MITRE Arrives: July 1958

The year was 1958. It was the halfway point in Eisenhower's second term as president. The Nation's first satellite, Explorer I, roared into the heavens. The National Aeronautics and Space Administration was established with a mission of putting a man into space within two years. And the Federal Aviation Agency came into being as the guardian of the national air space.

Bob Everett, then 37, sat in front of a typewriter in Cambridge, Massachusetts, wrestling with words.

A decision arrived at the previous January by MIT, Lincoln Laboratory, and the United States Air Force created a new, not-for-profit company that would take over the ongoing systems engineering and weapons integration of the nation's air defense system called SAGE, for Semi-automatic Ground Environment. The new company was to be named MITRE, and it fell to Everett to put it all down on paper.

He typed seven pages. The first line that he typed read: "The new corporation should be formed as rapidly as possible and its sponsorship and officers chosen and announced." The date was May 26.

The very next month, MIT's Lincoln Laboratory formally turned over control of the SAGE continental air defense system to the Air Force's Air Defense Command. And a month after that, on July 21, the new corporation was formally announced with a full-page spread in the New York Times.

Getting to Work

Early on, MITRE moved in together with its first customer, the United States Air Force, sharing space with the Air Defense Systems Integration Division, or ADSID, in a small, wooden building out behind Lincoln Laboratory in Lexington, Ma.
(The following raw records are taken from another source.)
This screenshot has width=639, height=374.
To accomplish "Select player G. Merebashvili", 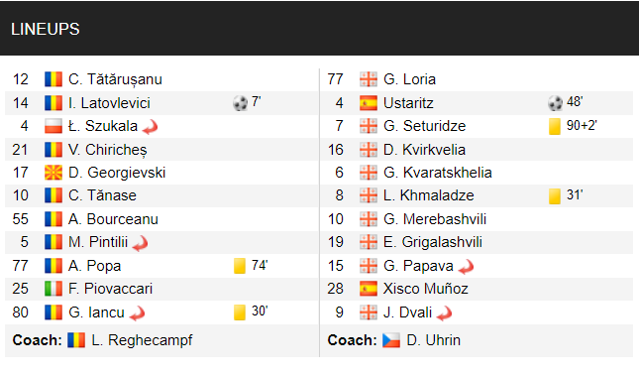I will [435, 219].
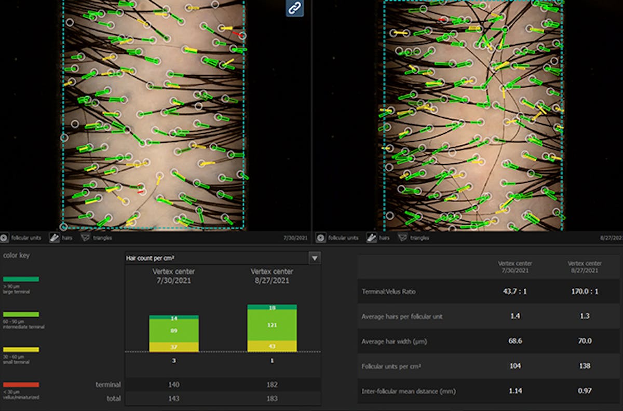Toggle triangles overlay on the right image
Screen dimensions: 623x411
[x=402, y=238]
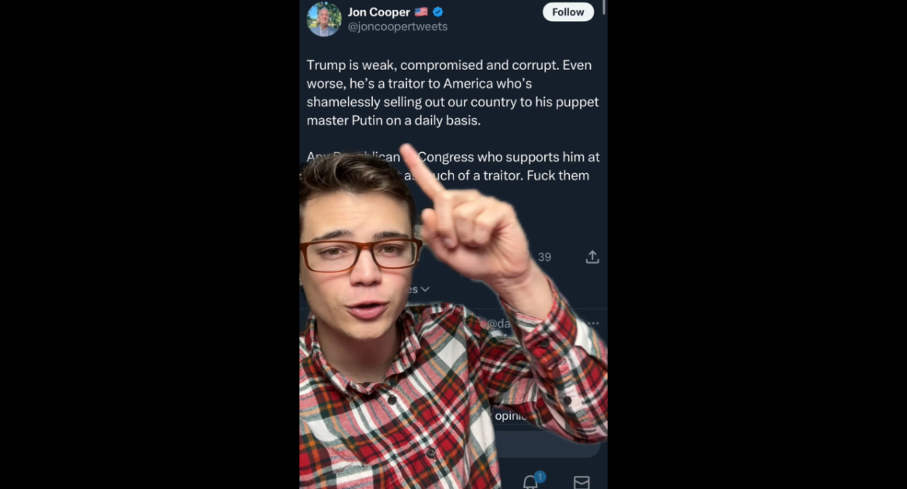The width and height of the screenshot is (907, 489).
Task: Click the Follow button for Jon Cooper
Action: coord(568,12)
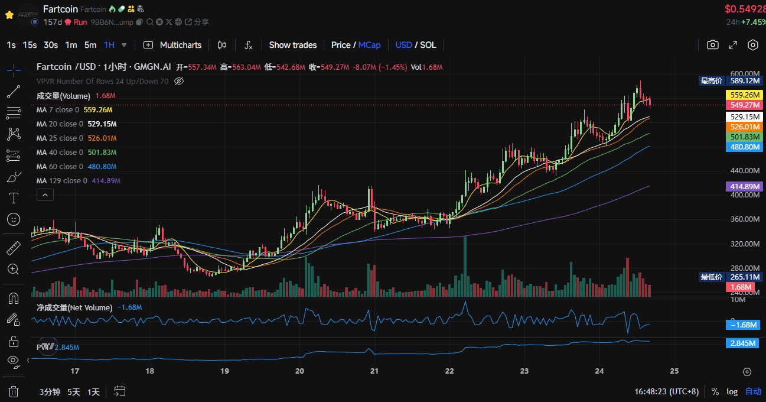Click the Multicharts button
This screenshot has height=402, width=766.
pyautogui.click(x=172, y=45)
A SAGE operator uses a special light gun to target potential intercept coordinates.

A SAGE operator uses a special light gun to target potential intercept coordinates.

On September 1, MITRE, working as a subcontractor to MIT, took up the challenge of knitting together the massive digital network that was SAGE. Twenty-two three-story blockhouses that made up the SAGE family of direction centers in the United States, along with a twenty-third in Canada, were put on line.
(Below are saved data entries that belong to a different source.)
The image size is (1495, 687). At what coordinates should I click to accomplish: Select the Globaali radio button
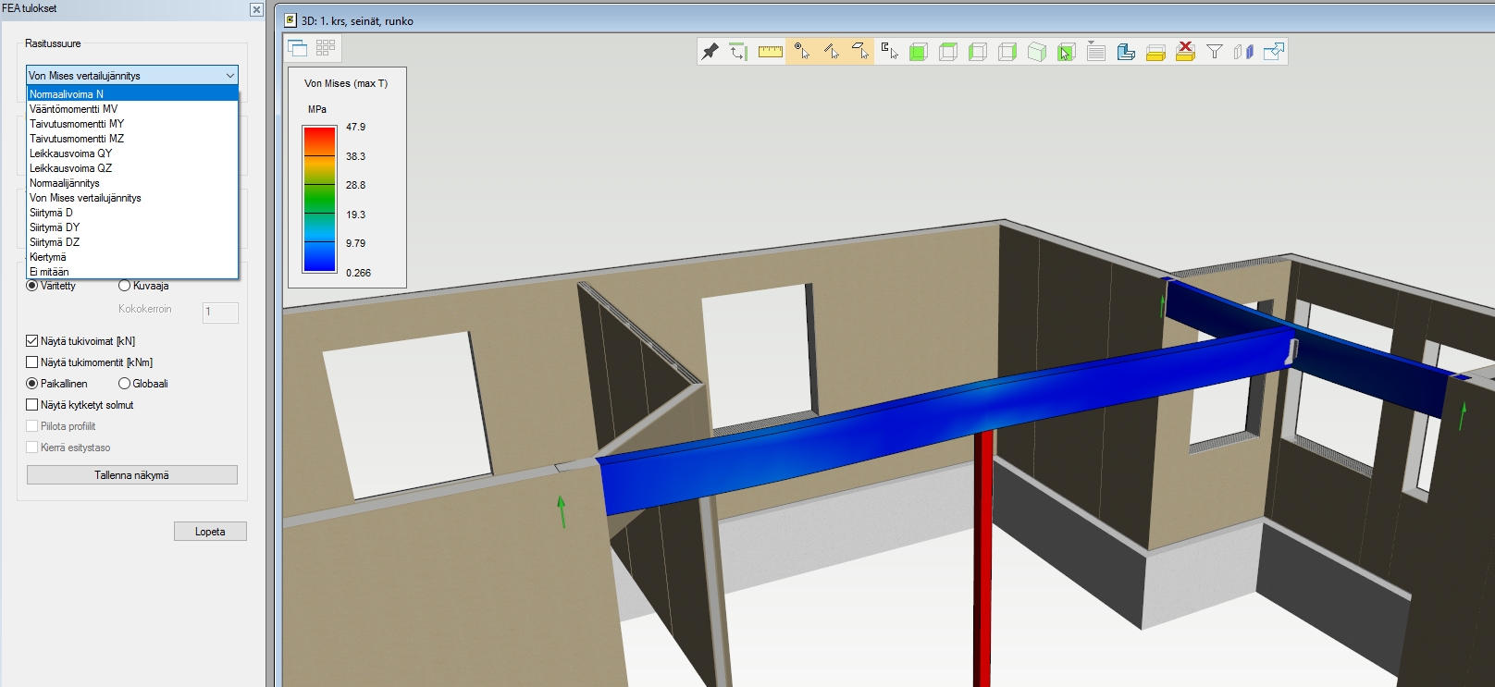click(125, 384)
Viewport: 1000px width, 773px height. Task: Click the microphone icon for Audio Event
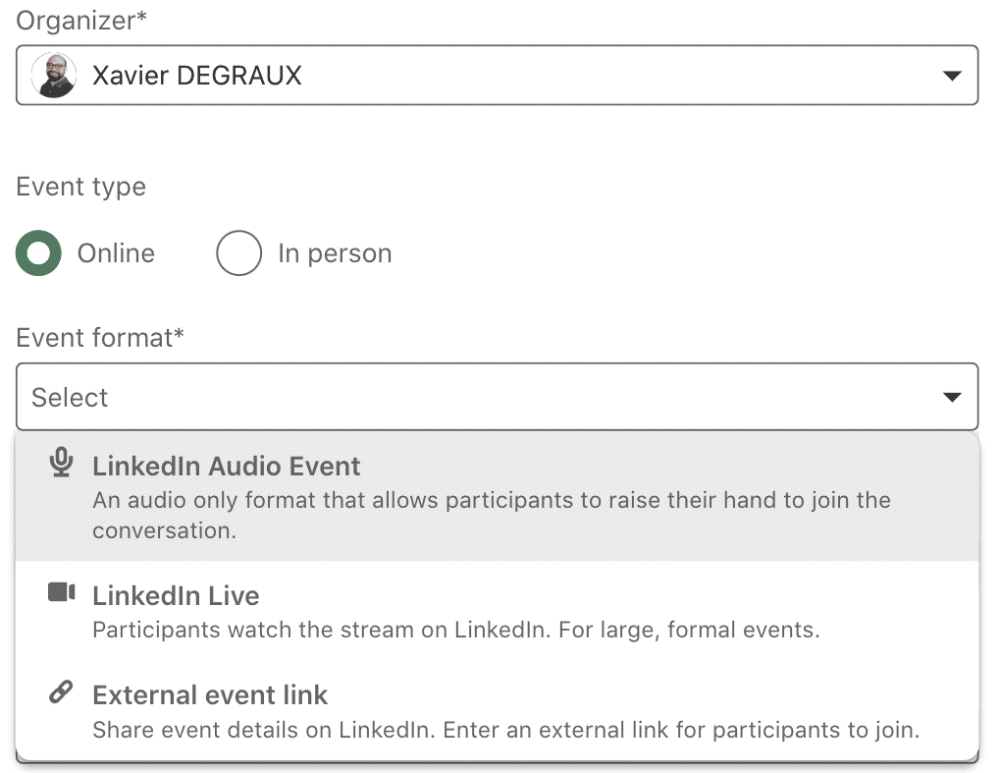click(61, 464)
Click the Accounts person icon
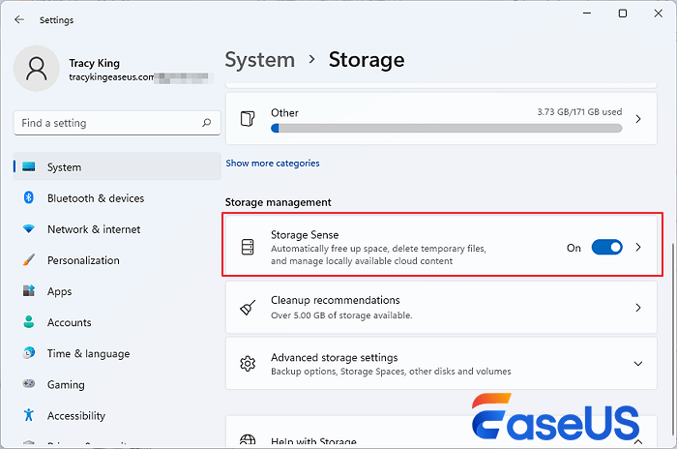The image size is (677, 449). [x=29, y=322]
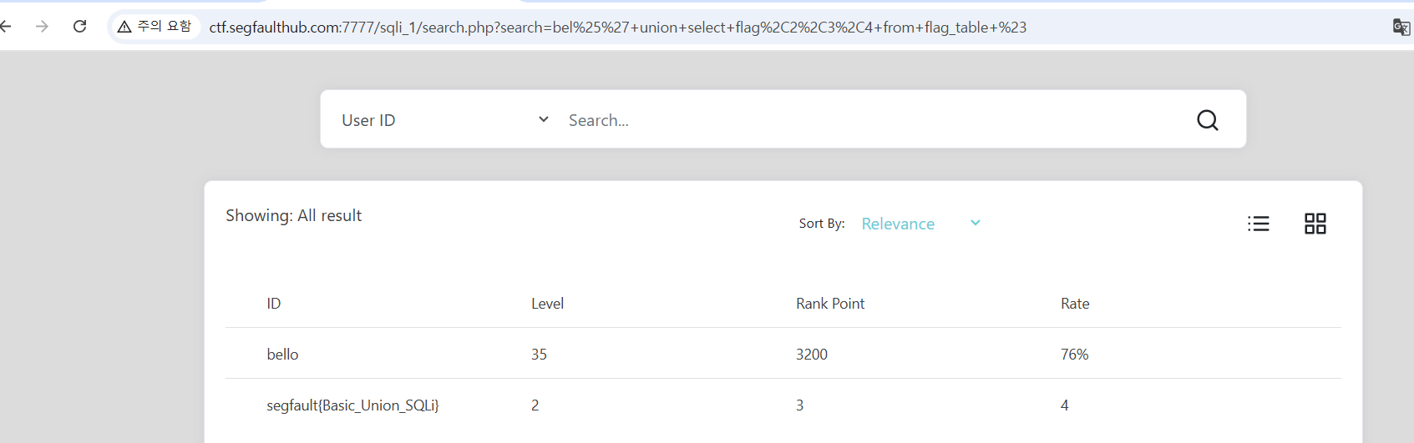The height and width of the screenshot is (443, 1414).
Task: Reload the page with refresh icon
Action: click(80, 27)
Beginning with the first at McGuire AFB in Pemberton, N.J., on June 26, the massive duplexed SAGE computers were each programmed in 15 days by a crew of 75 programmers and engineers. Over a thousand pages of mathematical formulas transferred to three million IBM punch cards were fed into each machine.

Jump-Starting Computers as We Know Them

Along with programming would also come weapons integration, as MITRE took on the job of adding BOMARK and Nike-Hercules missiles, the Century Series of jet interceptors like the F-104 and F-106, as well as Texas Towers, Navy picket ships, and ALRI airborne radar platforms. By 1961, 22 SAGE direction centers were linked.
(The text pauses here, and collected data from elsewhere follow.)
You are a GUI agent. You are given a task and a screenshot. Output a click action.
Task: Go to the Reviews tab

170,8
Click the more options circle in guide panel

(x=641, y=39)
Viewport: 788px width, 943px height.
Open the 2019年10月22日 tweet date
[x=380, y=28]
As General Curtis LeMay, Commander of the Strategic Air Command, said of MITRE's efforts, "it made the fundamental concept of a coordinated air battle and defense in depth a practical reality." Smaller versions of SAGE were then replicated for NATO's defense of Europe, and in Asia for Japan.

Computer historian Stan Augarten remarked, "Above all, SAGE taught the American computer industry how to design and build large, interconnected, real-time data-processing systems.

"Through SAGE...technology was transferred to the world at large, and computer systems as we know them today came into existence."

—by Tom Green

Editor’s note: On July 21, 1958, The MITRE Corporation was founded. As we celebrate our 50th anniversary, we look back on that moment in time. This story can also be viewed as a video.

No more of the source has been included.